Brief — Please set down, unchanged, each line from the one with "Where should I" to the final line of the data below, both included. Drop the pictures.

Given information —

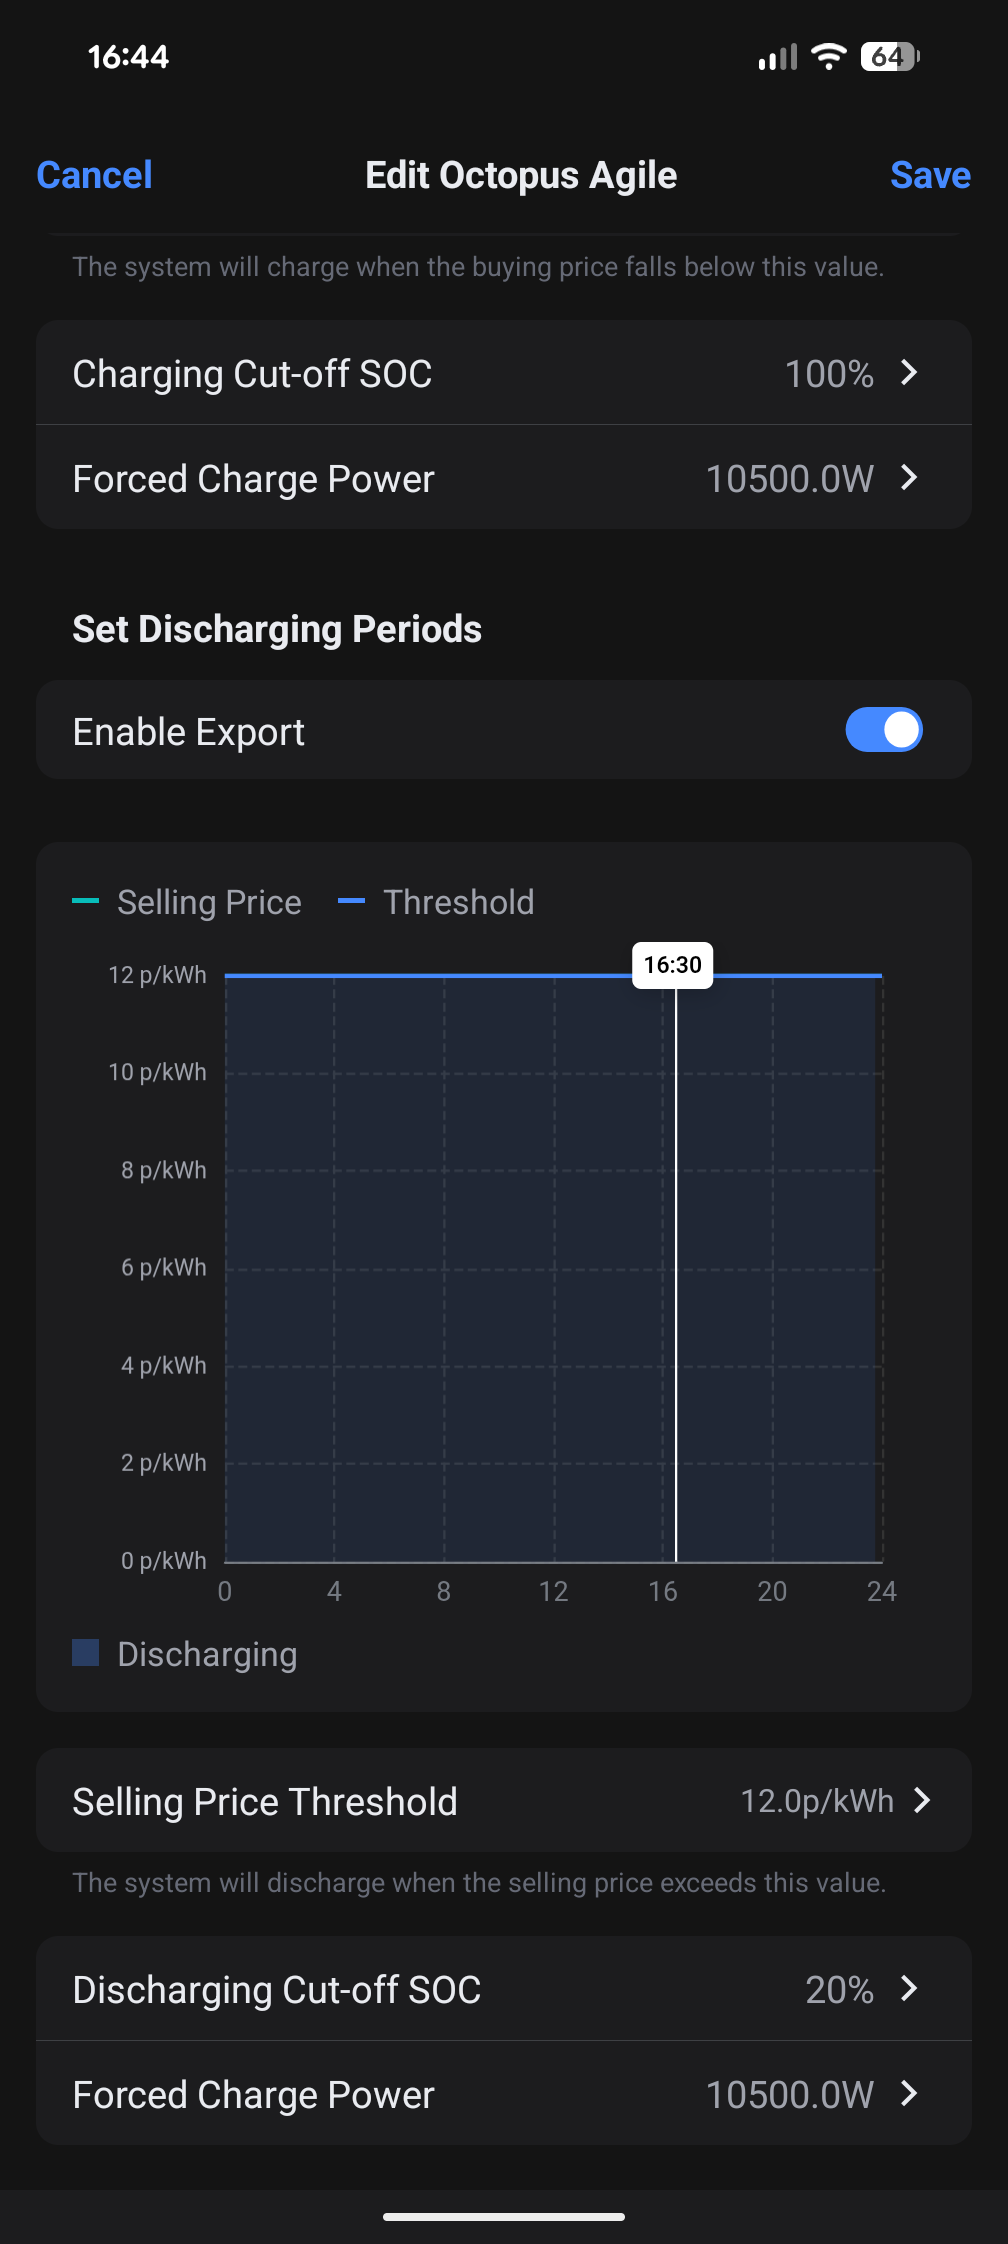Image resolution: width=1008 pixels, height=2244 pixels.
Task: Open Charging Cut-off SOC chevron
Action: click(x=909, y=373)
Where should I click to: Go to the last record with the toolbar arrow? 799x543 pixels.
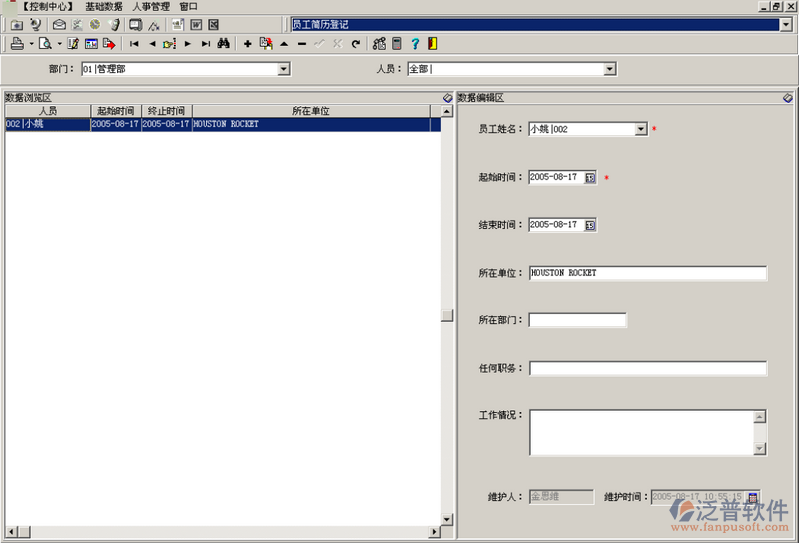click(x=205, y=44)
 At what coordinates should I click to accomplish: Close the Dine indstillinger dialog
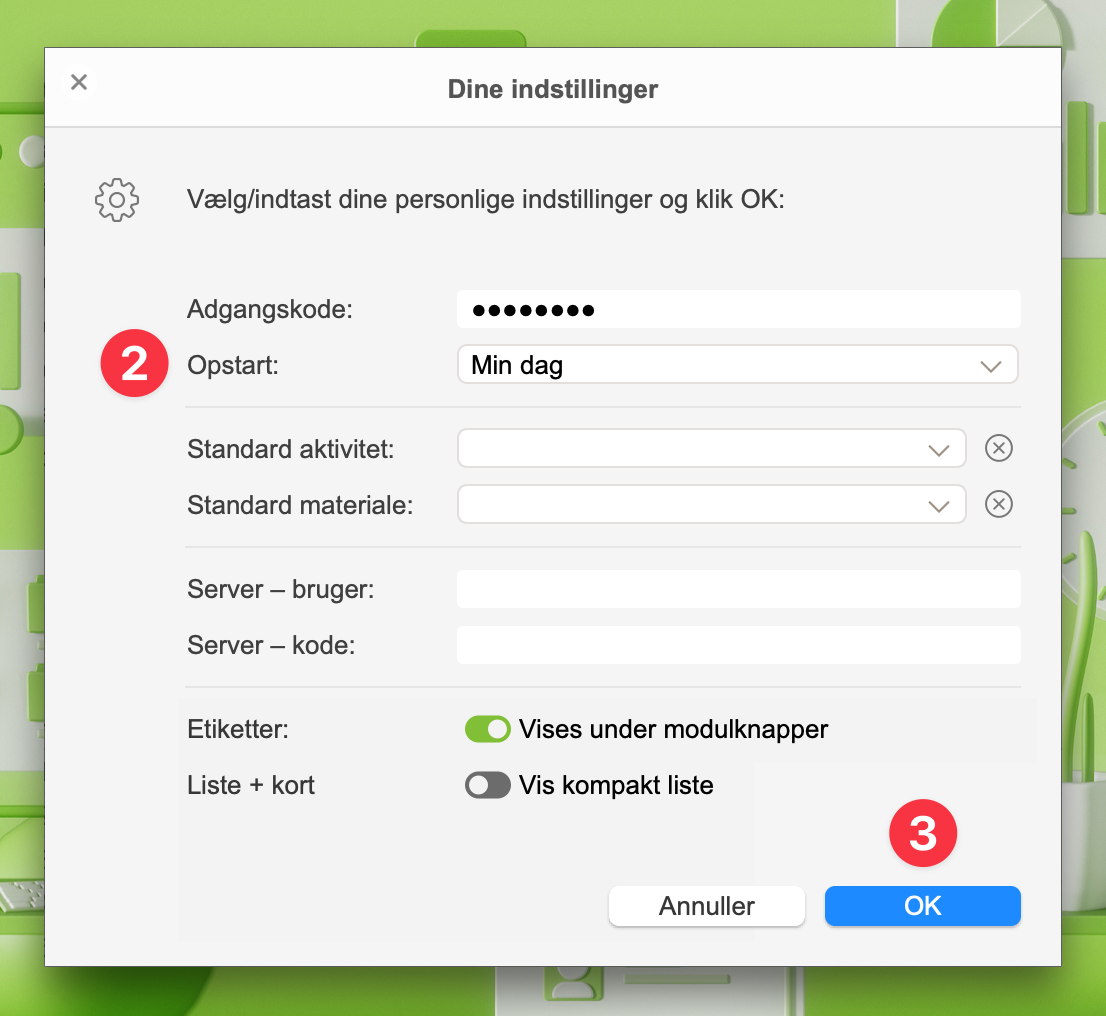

Output below —
Where should I click to: Go to the last record with the toolbar arrow? 799x543 pixels.
click(x=205, y=44)
 At what coordinates should I click to accomplish: Close the Dine indstillinger dialog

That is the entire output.